Розамунда смерила Генри дерзким взглядом. Так, значит, ее выдал Димплз. Но на пса она не станет сердиться, на бедняжечку.
– Если б не он, я сейчас бы еще спал. Я понятия не имел, что ты где-то разгуливаешь без провожатых.
– Ну в этом я и не сомневалась. Ты проспал бы и всю ночь, так про меня и не вспомнив. Подумаешь, жена, просто неизбежная обуза в твоем хозяйстве.
– Что за глупости ты болтаешь? Разве я не был нежен с тобой при встрече?
– А через минуту вообще забыл о моем существовании.
– У меня были неотложные дела. Люди специально ко мне приехали. А с тобой мы могли пообщаться и потом.
– Неужели? И когда же? Когда все улягутся в кровать, и стало быть, не с кем больше будет решать дела? Неужто настал бы мой черед? А я-то… хотела пообедать только с тобой вдвоем. Заказала к твоему приезду новое платье. Это должен был быть наш с тобой вечер! Будь ты проклят, Генри Рэвенскрэг! За всю твою жестокость!
Генри искренне недоумевал, чем она так недовольна.
– А тебе не пришло в голову, что я тоже хочу побыть с тобой… ведь мы не виделись несколько месяцев.
– Ну и что? – фыркнула Розамунда, еле сдерживая слезы гнева. – Я слыхала, у тебя полно утешительниц… не считая главной, из Эндерли, – последние слова вырвались у нее невольно, но по тому, как он вздрогнул, Розамунда поняла, что попала в точку. А ей так не хотелось в это верить… Слезы застилали глаза.

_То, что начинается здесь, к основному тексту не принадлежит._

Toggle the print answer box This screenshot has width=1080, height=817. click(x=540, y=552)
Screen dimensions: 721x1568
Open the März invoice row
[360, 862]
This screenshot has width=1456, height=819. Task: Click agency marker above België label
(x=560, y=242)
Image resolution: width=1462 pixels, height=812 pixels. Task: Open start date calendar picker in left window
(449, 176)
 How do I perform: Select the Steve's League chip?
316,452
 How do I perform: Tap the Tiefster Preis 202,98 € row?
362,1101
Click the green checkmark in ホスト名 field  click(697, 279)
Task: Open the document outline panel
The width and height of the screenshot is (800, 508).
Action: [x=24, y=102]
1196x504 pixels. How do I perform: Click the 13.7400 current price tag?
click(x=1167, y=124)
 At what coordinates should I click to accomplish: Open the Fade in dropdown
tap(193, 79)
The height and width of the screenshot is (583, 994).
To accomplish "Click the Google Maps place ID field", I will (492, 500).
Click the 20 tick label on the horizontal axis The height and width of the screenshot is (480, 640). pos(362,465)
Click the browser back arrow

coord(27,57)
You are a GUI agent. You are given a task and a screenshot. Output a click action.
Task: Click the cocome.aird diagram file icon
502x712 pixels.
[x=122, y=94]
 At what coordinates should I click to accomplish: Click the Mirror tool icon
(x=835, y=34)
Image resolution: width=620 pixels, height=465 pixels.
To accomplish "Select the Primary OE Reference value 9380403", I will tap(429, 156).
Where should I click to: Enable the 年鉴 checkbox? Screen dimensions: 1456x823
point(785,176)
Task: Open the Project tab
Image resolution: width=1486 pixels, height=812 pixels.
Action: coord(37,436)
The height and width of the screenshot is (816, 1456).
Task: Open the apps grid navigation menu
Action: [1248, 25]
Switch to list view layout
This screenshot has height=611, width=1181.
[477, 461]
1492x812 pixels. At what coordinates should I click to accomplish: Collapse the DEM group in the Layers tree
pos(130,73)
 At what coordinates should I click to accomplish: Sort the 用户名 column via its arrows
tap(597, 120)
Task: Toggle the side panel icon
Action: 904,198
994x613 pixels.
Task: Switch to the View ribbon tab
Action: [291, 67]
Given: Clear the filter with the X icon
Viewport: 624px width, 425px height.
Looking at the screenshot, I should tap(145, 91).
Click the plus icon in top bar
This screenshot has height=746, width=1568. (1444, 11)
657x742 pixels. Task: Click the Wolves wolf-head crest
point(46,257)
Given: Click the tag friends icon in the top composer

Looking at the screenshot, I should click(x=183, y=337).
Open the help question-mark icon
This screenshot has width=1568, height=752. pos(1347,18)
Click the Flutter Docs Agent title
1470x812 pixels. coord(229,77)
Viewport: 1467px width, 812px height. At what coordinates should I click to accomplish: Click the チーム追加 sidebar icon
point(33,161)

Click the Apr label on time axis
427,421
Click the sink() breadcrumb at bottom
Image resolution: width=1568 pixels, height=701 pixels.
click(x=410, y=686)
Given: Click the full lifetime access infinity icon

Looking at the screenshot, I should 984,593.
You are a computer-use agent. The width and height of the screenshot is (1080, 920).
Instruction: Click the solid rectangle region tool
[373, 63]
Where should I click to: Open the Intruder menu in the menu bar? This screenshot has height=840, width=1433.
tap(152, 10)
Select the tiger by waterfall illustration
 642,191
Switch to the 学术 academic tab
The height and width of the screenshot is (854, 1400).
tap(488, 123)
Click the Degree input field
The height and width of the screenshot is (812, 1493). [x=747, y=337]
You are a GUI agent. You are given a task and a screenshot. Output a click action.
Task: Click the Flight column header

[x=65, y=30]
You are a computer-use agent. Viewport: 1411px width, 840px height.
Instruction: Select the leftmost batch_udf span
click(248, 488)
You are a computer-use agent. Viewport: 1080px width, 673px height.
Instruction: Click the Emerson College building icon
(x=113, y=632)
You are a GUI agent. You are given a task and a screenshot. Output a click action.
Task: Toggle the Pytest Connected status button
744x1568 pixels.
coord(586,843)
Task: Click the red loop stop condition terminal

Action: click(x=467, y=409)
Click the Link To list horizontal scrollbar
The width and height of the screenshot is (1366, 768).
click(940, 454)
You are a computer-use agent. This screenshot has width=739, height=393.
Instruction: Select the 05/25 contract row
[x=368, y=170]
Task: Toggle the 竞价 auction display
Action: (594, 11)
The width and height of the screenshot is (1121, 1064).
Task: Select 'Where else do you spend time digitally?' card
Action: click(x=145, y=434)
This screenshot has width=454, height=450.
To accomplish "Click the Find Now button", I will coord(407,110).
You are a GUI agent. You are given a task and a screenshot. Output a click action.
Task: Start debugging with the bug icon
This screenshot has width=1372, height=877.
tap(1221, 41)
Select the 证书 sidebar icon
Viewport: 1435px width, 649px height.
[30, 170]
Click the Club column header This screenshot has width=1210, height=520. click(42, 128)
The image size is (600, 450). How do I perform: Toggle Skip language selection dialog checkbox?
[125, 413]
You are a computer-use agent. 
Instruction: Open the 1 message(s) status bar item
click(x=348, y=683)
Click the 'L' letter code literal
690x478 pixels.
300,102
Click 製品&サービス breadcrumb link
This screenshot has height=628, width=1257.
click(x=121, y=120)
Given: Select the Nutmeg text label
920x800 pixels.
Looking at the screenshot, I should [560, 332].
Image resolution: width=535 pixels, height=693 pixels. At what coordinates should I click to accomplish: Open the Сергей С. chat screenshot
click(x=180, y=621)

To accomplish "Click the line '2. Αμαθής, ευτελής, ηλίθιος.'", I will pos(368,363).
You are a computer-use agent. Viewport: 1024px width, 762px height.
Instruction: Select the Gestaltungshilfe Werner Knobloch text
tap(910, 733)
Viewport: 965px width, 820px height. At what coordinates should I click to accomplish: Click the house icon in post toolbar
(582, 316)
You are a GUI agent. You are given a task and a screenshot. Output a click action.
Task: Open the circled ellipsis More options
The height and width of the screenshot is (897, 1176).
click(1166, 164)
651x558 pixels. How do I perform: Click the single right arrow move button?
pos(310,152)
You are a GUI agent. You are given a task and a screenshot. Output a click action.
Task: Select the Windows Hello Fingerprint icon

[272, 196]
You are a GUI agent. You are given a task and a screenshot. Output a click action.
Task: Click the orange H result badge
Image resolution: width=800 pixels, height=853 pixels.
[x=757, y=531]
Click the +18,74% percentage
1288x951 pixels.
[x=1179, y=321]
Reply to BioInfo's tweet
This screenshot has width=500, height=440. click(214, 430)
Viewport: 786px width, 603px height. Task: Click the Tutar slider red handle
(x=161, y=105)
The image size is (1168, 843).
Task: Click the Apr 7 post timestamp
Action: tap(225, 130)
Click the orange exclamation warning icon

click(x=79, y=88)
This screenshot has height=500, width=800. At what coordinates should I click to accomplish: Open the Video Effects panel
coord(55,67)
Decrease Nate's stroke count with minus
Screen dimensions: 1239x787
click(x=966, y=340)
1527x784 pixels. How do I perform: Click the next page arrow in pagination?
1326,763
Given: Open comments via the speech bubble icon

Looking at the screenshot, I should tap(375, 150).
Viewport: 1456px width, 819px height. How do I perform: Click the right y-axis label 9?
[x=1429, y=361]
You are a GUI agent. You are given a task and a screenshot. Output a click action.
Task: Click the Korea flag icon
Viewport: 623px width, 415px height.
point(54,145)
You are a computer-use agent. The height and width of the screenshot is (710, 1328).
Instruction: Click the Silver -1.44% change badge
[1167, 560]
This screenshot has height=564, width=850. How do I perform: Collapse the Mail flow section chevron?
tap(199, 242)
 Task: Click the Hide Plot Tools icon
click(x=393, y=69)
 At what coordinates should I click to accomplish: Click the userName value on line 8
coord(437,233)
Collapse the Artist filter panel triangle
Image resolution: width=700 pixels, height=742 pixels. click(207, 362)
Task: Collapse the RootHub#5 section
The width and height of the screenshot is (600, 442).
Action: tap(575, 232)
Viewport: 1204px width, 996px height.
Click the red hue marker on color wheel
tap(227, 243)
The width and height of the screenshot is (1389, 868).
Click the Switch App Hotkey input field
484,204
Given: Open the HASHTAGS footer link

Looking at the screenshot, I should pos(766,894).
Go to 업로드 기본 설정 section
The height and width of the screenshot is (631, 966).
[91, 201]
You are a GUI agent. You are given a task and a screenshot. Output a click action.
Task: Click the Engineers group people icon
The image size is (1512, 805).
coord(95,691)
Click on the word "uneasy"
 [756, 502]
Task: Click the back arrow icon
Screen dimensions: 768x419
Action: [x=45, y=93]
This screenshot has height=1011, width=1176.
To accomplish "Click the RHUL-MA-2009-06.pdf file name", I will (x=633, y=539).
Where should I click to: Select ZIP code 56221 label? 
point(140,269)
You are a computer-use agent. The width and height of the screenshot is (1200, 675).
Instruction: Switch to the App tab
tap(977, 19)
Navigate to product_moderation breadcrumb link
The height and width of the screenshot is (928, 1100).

– Убирайся к черту, Генри Рэвенскрэг. Кто бы меня высек что ли… чтоб знала свое место и не домогалась у его светлости любви. – Чувствуя, что сейчас расплачется, она побрела прочь, спотыкаясь о кочки, стараясь отойти подальше.
Генри тут же ее нагнал и схватил за руки:
– Послушай меня, женщина. – Его подбородок дрожал. – Что было до того, как я узнал тебя, того не переменишь. Ты не можешь корить меня за прошлое.
В нашу брачную ночь ты уже знал меня, однако ж это тоже ничего не переменило. – Она почувствовала, как напряглись его руки. Значит, и здесь она угадала… и опять ей не хотелось верить. Она так цеплялась за свою выдумку о том, что он ездил не в это проклятое поместье, а куда-то еще – по делу… Рвущиеся наружу слезы больше невозможно было удерживать, и она стала отчаянно вырываться. С чего это она взяла, что ее кумир окажется таким, каким виделся ей в мечтах? Еще чего… скоро ее жизнь превратится в настоящий кошмар…
Генри, однако, не отпускал, хотя и не смотрел ей в глаза.
– Прости меня, Розамунда. То – не имеет значения.
– Для кого? Для меня?
– Нет, для меня.
– Что-то не верится.
Его пальцы накрепко впились в ее плечи, не давая выскользнуть.